Supplied information:

##############################

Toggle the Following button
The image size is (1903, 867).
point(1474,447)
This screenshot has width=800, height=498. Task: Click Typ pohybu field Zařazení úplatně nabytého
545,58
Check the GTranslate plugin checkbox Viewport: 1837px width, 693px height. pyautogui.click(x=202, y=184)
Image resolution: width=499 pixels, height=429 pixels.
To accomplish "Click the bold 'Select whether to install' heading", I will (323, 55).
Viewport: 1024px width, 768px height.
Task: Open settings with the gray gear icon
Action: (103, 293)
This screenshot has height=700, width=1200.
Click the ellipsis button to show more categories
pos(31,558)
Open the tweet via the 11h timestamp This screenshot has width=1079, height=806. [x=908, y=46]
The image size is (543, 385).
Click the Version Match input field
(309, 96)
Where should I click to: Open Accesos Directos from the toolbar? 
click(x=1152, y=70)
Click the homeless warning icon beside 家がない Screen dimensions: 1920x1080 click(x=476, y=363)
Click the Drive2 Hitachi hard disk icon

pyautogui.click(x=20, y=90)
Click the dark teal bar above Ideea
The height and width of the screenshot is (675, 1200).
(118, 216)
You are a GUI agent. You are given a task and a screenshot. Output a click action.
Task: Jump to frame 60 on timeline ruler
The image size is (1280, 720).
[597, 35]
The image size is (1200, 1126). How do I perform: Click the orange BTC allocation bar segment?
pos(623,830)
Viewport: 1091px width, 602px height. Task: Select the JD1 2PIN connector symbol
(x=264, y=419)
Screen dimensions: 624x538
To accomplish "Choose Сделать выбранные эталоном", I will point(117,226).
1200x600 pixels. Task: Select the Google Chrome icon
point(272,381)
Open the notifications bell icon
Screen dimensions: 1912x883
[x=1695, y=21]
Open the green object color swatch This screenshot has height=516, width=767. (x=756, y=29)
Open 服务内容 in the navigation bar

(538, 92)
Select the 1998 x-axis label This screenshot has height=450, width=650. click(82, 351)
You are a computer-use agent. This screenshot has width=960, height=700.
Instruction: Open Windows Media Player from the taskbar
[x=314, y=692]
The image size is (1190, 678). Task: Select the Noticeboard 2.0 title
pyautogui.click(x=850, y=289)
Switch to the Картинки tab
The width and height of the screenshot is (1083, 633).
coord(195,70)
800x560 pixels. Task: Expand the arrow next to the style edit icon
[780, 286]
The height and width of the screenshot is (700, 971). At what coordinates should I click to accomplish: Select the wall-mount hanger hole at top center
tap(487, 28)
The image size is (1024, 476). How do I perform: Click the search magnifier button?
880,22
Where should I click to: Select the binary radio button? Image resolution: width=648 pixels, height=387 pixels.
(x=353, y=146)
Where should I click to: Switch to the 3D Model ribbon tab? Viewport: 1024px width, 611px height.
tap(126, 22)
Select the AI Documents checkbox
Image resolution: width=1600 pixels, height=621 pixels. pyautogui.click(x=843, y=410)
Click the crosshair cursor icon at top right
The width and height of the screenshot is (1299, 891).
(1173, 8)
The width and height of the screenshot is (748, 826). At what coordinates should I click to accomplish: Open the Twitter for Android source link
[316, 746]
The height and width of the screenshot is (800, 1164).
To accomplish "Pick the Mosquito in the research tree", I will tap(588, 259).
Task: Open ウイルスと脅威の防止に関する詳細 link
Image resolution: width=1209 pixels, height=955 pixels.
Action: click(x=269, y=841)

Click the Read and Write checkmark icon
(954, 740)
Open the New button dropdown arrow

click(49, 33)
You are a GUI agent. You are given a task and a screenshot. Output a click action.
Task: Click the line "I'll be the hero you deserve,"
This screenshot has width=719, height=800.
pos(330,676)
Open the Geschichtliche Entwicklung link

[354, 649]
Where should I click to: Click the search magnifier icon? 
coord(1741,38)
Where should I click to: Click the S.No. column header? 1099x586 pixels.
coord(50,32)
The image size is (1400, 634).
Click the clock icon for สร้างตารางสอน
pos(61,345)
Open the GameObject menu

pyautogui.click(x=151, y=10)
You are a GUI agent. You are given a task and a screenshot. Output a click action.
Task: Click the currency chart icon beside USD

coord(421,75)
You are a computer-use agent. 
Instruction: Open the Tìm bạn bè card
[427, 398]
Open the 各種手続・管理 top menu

##############################

Task item: Output all of the records exactly, with nothing omitted.

Solution to this task:
Toggle the Following button
The image size is (1903, 867).
point(1474,447)
This screenshot has width=800, height=498. Task: Click Typ pohybu field Zařazení úplatně nabytého
545,58
Check the GTranslate plugin checkbox Viewport: 1837px width, 693px height. pyautogui.click(x=202, y=184)
Image resolution: width=499 pixels, height=429 pixels.
To accomplish "Click the bold 'Select whether to install' heading", I will (323, 55).
Viewport: 1024px width, 768px height.
Task: Open settings with the gray gear icon
Action: (103, 293)
This screenshot has height=700, width=1200.
Click the ellipsis button to show more categories
pos(31,558)
Open the tweet via the 11h timestamp This screenshot has width=1079, height=806. [x=908, y=46]
The image size is (543, 385).
Click the Version Match input field
(309, 96)
Where should I click to: Open Accesos Directos from the toolbar? 
click(x=1152, y=70)
Click the homeless warning icon beside 家がない Screen dimensions: 1920x1080 click(x=476, y=363)
Click the Drive2 Hitachi hard disk icon

pyautogui.click(x=20, y=90)
Click the dark teal bar above Ideea
The height and width of the screenshot is (675, 1200).
(118, 216)
You are a GUI agent. You are given a task and a screenshot. Output a click action.
Task: Jump to frame 60 on timeline ruler
The image size is (1280, 720).
[597, 35]
The image size is (1200, 1126). How do I perform: Click the orange BTC allocation bar segment?
pos(623,830)
Viewport: 1091px width, 602px height. Task: Select the JD1 2PIN connector symbol
(x=264, y=419)
Screen dimensions: 624x538
To accomplish "Choose Сделать выбранные эталоном", I will point(117,226).
1200x600 pixels. Task: Select the Google Chrome icon
point(272,381)
Open the notifications bell icon
Screen dimensions: 1912x883
[x=1695, y=21]
Open the green object color swatch This screenshot has height=516, width=767. (x=756, y=29)
Open 服务内容 in the navigation bar

(538, 92)
Select the 1998 x-axis label This screenshot has height=450, width=650. click(82, 351)
You are a computer-use agent. This screenshot has width=960, height=700.
Instruction: Open Windows Media Player from the taskbar
[x=314, y=692]
The image size is (1190, 678). Task: Select the Noticeboard 2.0 title
pyautogui.click(x=850, y=289)
Switch to the Картинки tab
The width and height of the screenshot is (1083, 633).
coord(195,70)
800x560 pixels. Task: Expand the arrow next to the style edit icon
[780, 286]
The height and width of the screenshot is (700, 971). At what coordinates should I click to accomplish: Select the wall-mount hanger hole at top center
tap(487, 28)
The image size is (1024, 476). How do I perform: Click the search magnifier button?
880,22
Where should I click to: Select the binary radio button? Image resolution: width=648 pixels, height=387 pixels.
(x=353, y=146)
Where should I click to: Switch to the 3D Model ribbon tab? Viewport: 1024px width, 611px height.
tap(126, 22)
Select the AI Documents checkbox
Image resolution: width=1600 pixels, height=621 pixels. pyautogui.click(x=843, y=410)
Click the crosshair cursor icon at top right
The width and height of the screenshot is (1299, 891).
(1173, 8)
The width and height of the screenshot is (748, 826). At what coordinates should I click to accomplish: Open the Twitter for Android source link
[316, 746]
The height and width of the screenshot is (800, 1164).
To accomplish "Pick the Mosquito in the research tree", I will tap(588, 259).
Task: Open ウイルスと脅威の防止に関する詳細 link
Image resolution: width=1209 pixels, height=955 pixels.
Action: click(x=269, y=841)

Click the Read and Write checkmark icon
(954, 740)
Open the New button dropdown arrow

click(49, 33)
You are a GUI agent. You are given a task and a screenshot. Output a click action.
Task: Click the line "I'll be the hero you deserve,"
This screenshot has width=719, height=800.
pos(330,676)
Open the Geschichtliche Entwicklung link

[354, 649]
Where should I click to: Click the search magnifier icon? 
coord(1741,38)
Where should I click to: Click the S.No. column header? 1099x586 pixels.
coord(50,32)
The image size is (1400, 634).
Click the clock icon for สร้างตารางสอน
pos(61,345)
Open the GameObject menu

pyautogui.click(x=151, y=10)
You are a GUI agent. You are given a task and a screenshot. Output a click action.
Task: Click the currency chart icon beside USD

coord(421,75)
You are a computer-use agent. 
Instruction: Open the Tìm bạn bè card
[427, 398]
Open the 各種手続・管理 top menu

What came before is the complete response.